[Stored data]
--*--
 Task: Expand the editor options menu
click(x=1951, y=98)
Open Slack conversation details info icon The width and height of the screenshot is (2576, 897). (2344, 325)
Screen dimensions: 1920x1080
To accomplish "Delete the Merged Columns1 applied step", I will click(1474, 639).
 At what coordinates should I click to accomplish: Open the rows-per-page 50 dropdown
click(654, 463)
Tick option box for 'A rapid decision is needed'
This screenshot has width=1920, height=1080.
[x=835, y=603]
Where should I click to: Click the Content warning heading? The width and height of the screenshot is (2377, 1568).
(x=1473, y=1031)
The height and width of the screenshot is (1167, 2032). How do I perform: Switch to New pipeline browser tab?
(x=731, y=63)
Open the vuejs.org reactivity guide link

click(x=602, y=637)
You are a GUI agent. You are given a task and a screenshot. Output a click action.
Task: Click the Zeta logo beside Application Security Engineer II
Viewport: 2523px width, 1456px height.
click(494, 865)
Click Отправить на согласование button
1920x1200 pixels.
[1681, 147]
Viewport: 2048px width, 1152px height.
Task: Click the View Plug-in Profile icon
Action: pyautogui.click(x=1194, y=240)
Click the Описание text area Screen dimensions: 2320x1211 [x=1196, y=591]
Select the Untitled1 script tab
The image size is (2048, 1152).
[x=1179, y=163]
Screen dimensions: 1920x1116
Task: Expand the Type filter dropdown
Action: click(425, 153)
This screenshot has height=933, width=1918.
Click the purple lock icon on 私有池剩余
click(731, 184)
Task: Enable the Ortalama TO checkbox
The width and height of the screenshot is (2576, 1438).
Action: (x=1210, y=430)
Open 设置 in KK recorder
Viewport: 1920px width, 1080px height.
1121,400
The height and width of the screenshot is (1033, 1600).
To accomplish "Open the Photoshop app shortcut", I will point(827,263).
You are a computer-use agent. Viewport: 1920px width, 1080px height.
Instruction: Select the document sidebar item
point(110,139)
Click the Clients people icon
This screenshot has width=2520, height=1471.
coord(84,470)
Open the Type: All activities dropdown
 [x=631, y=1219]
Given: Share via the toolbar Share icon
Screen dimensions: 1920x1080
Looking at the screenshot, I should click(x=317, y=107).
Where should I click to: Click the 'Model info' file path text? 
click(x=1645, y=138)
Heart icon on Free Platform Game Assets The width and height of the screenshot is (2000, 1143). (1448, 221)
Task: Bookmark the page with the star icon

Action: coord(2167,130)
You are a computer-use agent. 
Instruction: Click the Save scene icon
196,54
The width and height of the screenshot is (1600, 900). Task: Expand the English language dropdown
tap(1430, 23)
--*--
What this task involves:
Final part of the records: return the line that contains "Task: Bookmark the page with the star icon" and every line after it, exactly, with no other lines added.

Task output:
Task: Bookmark the page with the star icon

Action: coord(2167,130)
You are a computer-use agent. 
Instruction: Click the Save scene icon
196,54
The width and height of the screenshot is (1600, 900). Task: Expand the English language dropdown
tap(1430, 23)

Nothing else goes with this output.